# [Travail à faire]
(1) D'après le texte sur le Sars-CoV-2, quelle part des infections représente la souche la plus virulente ?
(2) Extrayez du texte sur le Sars-CoV-2 le passage situé entre « Deux souches de » et « sur un vaccin. », ces deux bornes incluses.
(3) Prolongez le texte sur le Sars-CoV-2 à la suite de sa dernière phrase.

# [Texte à lire]
* * * * * * * * *
Il reste toutefois difficile d'appréhender les effets de telle ou telle mutation sur la dangerosité du virus, car l'évolution de la maladie dépend en grande partie d'autres facteurs, comme l'âge du patient, les comorbidités, la génétique ou même le groupe sanguin. Ce que redoutent le plus les scientifiques, c'est que le virus accumule suffisamment de mutations pour compromettre la mise au point d’un vaccin. Pour le moment, aucune preuve d'un changement dans la biologie intrinsèque du virus n'a été apportée. Mais jusqu'à quand ?

Deux souches de Sars-CoV-2 circulent, et la plus virulente représente 70 % des infections

Article de Céline Deluzarche publié le 10/03/2020

Une équipe de chercheurs chinois a identifié deux types principaux de coronavirus Sars-CoV-2, responsables du Covid-19. La deuxième variante, mieux adaptée à la population humaine, serait plus contagieuse et plus virulente. Pas de quoi inquiéter les scientifiques cependant, qui travaillent toujours sur un vaccin.
* * * * * * * * *
# [Extraits de liste]
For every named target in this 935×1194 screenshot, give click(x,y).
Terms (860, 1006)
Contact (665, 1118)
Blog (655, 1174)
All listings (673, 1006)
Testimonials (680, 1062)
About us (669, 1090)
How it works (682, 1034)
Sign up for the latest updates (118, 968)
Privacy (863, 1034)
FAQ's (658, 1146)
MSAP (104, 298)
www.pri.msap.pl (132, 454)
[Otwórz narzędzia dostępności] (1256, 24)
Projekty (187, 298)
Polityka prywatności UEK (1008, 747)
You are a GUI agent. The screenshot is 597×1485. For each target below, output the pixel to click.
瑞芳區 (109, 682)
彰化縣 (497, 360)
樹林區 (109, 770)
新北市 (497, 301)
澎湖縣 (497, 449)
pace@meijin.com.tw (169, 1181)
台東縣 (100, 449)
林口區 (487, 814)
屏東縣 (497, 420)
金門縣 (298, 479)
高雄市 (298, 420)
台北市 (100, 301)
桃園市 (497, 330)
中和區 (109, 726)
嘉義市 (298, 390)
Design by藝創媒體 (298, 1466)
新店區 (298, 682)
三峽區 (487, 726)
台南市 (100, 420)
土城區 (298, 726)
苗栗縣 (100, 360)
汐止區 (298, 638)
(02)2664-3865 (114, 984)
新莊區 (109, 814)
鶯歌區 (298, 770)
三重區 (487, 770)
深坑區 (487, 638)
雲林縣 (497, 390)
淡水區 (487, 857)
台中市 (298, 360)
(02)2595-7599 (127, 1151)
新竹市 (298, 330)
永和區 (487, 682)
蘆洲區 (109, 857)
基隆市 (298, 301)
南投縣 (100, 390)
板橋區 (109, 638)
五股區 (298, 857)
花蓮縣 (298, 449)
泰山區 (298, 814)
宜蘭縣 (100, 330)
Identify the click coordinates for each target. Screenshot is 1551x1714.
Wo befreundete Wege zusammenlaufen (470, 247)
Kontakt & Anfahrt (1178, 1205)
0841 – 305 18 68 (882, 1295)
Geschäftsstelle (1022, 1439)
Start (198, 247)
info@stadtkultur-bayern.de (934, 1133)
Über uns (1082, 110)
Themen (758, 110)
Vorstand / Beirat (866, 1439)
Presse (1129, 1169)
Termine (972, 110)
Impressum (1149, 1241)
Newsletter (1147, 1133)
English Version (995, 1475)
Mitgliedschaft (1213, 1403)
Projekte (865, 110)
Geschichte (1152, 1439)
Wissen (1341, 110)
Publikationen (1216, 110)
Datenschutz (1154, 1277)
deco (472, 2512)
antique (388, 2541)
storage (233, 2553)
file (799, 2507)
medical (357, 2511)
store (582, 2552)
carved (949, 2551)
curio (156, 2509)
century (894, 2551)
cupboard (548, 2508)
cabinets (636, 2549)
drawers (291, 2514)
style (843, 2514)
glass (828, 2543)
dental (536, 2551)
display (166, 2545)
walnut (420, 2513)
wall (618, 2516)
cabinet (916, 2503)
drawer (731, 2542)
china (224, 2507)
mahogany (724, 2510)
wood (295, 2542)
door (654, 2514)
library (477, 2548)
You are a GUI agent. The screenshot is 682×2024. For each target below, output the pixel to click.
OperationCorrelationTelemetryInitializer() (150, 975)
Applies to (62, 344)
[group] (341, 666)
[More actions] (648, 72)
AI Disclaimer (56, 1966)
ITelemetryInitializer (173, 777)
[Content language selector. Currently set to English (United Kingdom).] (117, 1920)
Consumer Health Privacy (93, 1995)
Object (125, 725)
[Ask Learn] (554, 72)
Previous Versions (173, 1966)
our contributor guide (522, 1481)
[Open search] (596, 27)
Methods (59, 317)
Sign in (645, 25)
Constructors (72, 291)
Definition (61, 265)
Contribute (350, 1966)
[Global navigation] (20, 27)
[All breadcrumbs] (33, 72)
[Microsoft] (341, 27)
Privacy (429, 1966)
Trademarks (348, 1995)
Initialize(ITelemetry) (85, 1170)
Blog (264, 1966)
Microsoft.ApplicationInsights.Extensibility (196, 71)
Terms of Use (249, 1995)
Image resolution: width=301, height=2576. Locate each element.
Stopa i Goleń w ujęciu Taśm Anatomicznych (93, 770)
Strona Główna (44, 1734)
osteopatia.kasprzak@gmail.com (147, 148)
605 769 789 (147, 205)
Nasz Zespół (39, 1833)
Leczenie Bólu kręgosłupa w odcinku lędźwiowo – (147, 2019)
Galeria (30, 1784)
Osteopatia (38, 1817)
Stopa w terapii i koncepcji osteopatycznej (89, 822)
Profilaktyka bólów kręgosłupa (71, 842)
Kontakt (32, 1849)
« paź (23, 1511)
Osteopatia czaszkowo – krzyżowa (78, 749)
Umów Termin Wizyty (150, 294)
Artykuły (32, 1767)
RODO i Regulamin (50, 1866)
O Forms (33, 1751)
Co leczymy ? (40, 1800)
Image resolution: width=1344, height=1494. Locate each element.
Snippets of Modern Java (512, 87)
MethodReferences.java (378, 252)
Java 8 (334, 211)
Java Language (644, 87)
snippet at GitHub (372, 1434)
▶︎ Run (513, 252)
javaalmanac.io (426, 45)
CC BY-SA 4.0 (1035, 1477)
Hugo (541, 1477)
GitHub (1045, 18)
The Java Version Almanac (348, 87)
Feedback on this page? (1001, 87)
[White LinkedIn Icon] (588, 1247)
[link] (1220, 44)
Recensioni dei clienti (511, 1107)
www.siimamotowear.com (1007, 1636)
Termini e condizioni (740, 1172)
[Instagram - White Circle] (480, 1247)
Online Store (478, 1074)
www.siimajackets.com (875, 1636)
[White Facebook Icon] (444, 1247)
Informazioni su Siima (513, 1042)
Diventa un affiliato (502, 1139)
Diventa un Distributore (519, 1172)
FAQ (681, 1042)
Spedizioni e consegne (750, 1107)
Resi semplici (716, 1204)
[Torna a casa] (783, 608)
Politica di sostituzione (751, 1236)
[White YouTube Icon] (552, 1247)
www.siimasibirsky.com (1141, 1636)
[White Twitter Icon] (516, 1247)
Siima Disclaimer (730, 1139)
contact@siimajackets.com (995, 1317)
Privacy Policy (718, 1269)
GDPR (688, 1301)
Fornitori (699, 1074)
* * * * * * * * *
# [Réponses par tâche]
(1) 70 % des infections.

(2)
Deux souches de Sars-CoV-2 circulent, et la plus virulente représente 70 % des infections

Article de Céline Deluzarche publié le 10/03/2020

Une équipe de chercheurs chinois a identifié deux types principaux de coronavirus Sars-CoV-2, responsables du Covid-19. La deuxième variante, mieux adaptée à la population humaine, serait plus contagieuse et plus virulente. Pas de quoi inquiéter les scientifiques cependant, qui travaillent toujours sur un vaccin.

(3)
Chaque année, le virus de la grippe est différent, ce qui oblige à développer un nouveau vaccin pour tenir compte des mutations subies par le virus. Faut-il craindre un tel scénario pour le Sars-CoV-2, responsable du Covid-19, alors que la course est engagée par les chercheurs du monde entier pour mettre au point un vaccin ? Nous n'en sommes pas encore là, mais des chercheurs chinois viennent de publier une étude montrant que deux types principaux de coronavirus circulent, ce qui expliquerait pourquoi certains cas sont beaucoup plus graves.

La souche d’origine supplantée par une souche plus virulente

Selon l'équipe de chercheurs, qui a publié ses travaux le 3 mars dans la revue National Science Review, le coronavirus se partage en deux types, L et S, qui se distinguent par leurs récepteurs de surface, par lesquels les virus s'arriment et pénètrent dans les cellules humaines. Le type S, à l'origine de l'épidémie, aurait peu à peu été supplanté par le type L, qui se serait adapté à l'espèce humaine en devenant plus virulent et plus contagieux. Ce dernier aurait pris le dessus sur le type S depuis janvier 2020, au fur et à mesure que la pression sélective augmentait sur le type S. À l'heure actuelle, le type L représente 70 % des cas contre 30 % pour la souche S. Cette dernière serait pourtant en résurgence, car provoquant des symptômes moins sévères, elle est moins bien repérée.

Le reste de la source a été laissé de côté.